BMW is combining VR, 3D printing and technology transferred from the computer games industry to radically alter the way it develops it vehicles.
Whereas the world of product development for large-scale manufacturing has always been a long and costly process, the combination of three distinct technological advancements could be about to consign that to history.
The new process uses 3D printed prototype components with a VR environment based on Unreal Engine’s real-time physics-based rendering.
This creates the possibility for design and feature options to be evaluated before a physical prototype is built.
Simon Jones, director of Unreal Engine Enterprise, said:
“The article pf relatively low cost, high fidelity VR has coincided with a rapid escalation in the need to do more with less and to do it faster.
“BMW’s new mixed reality system is a great example of what can be achieved with clever thinking.”
Supporting global collaboration
Using a VR environment underpinned by Unreal Engine means that features such as interior designs, window sixing and vehicle functionality can be modelled from the view point of the end user.
Now, the 3D printed interior can give a representation of space, while the VR simulates what driving the car through a city at night would be like.
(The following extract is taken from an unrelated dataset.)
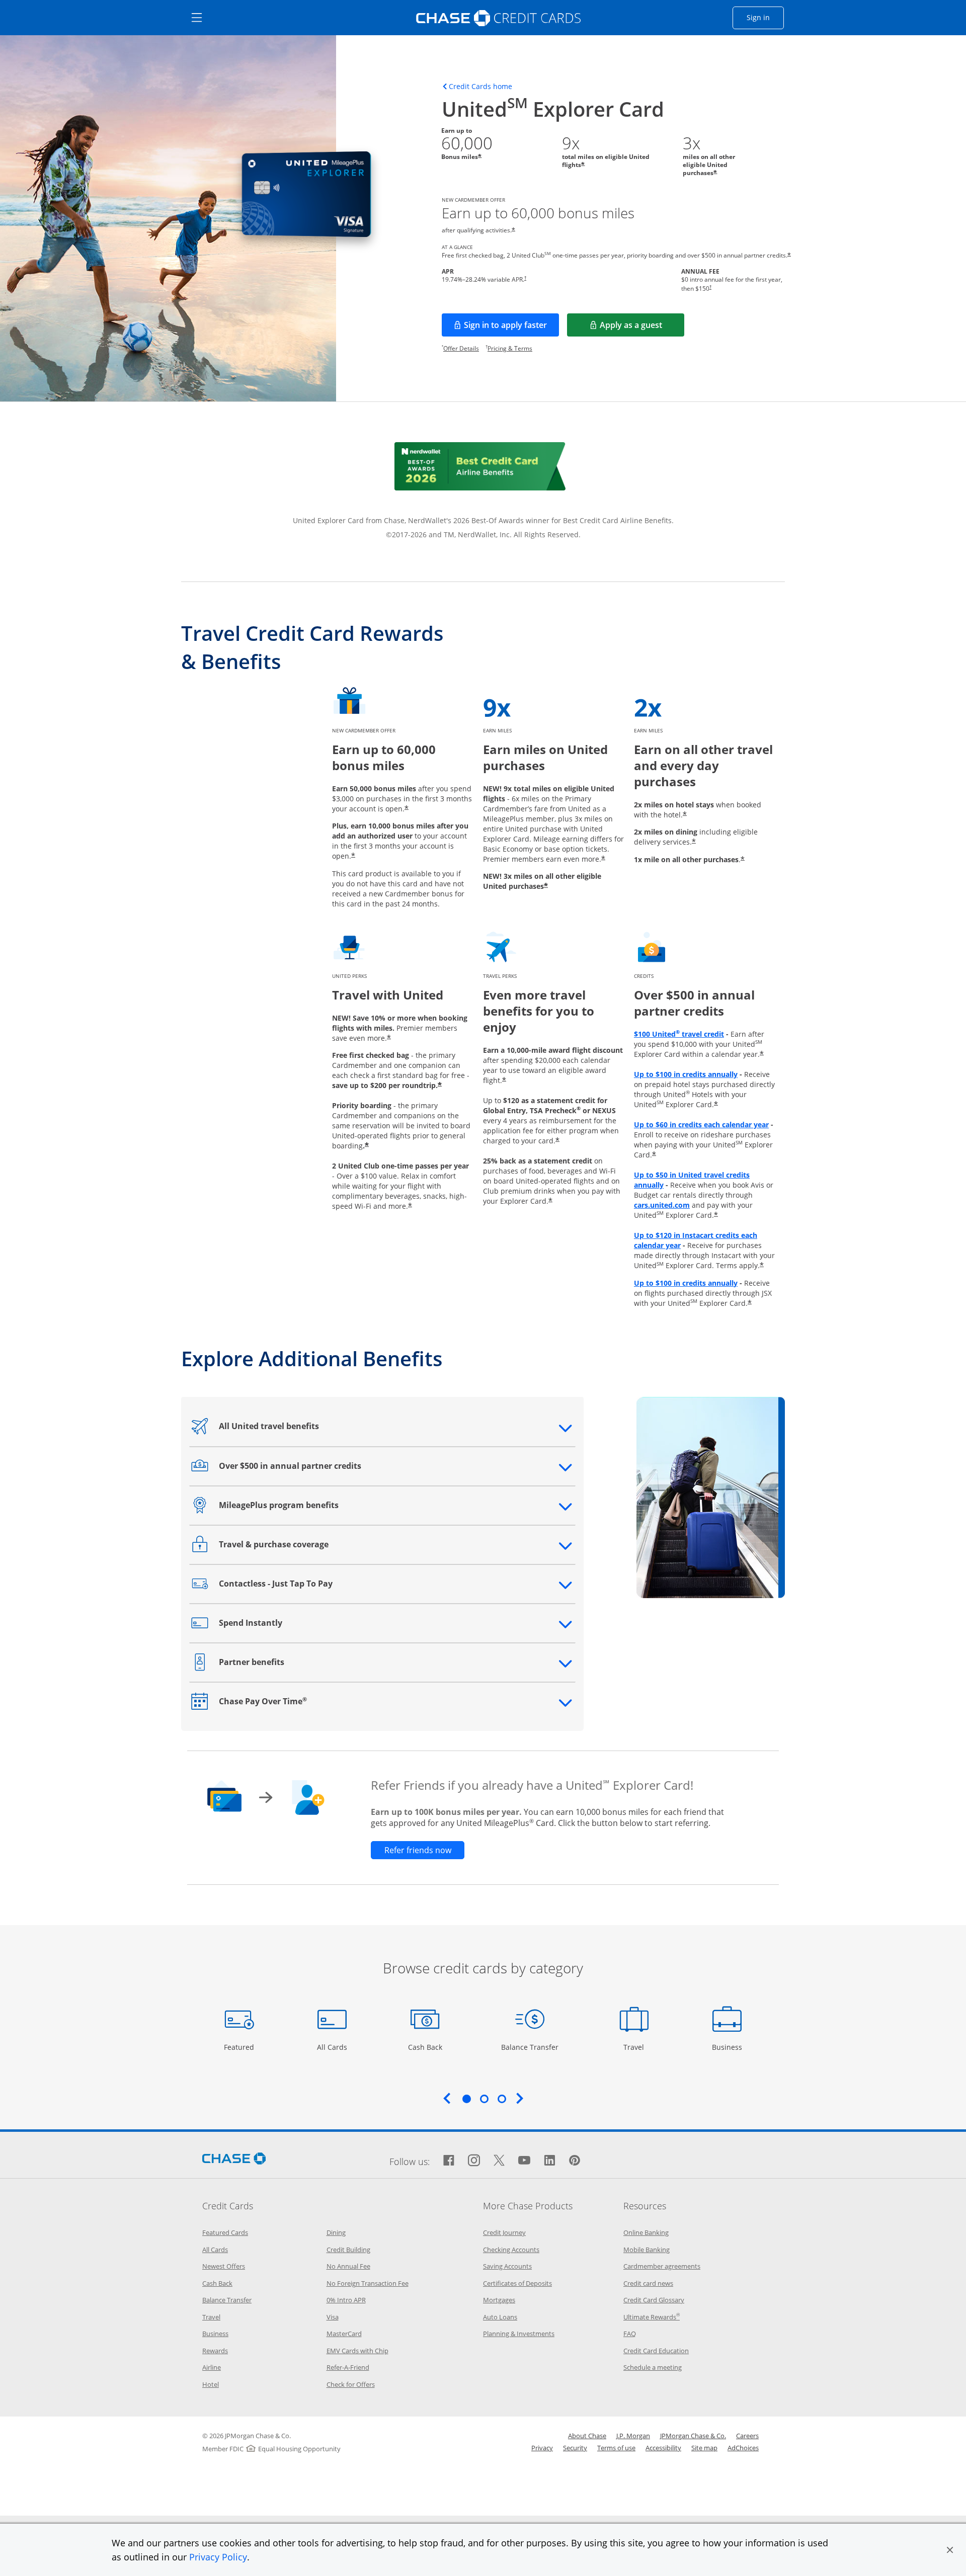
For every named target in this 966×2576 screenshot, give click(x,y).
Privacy (542, 2447)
Is vision impaired if the seat is too far back? Are the displays too distracting? It is these kinds of details that can delay a project if they are picked up once the physical prototype is built.
The system also has the capability for global collaboration, with people on opposite sides of the globe interacting in the same virtual space.
“Car makers are defining the parameters and the Unreal Engine tools to deliver the platforms they need,” Jones continues: “Allowing engineers and stylists much greater freedom to explore different themes in a way that wasn’t previously possible with costly physical prototypes because they take so long to build and update.”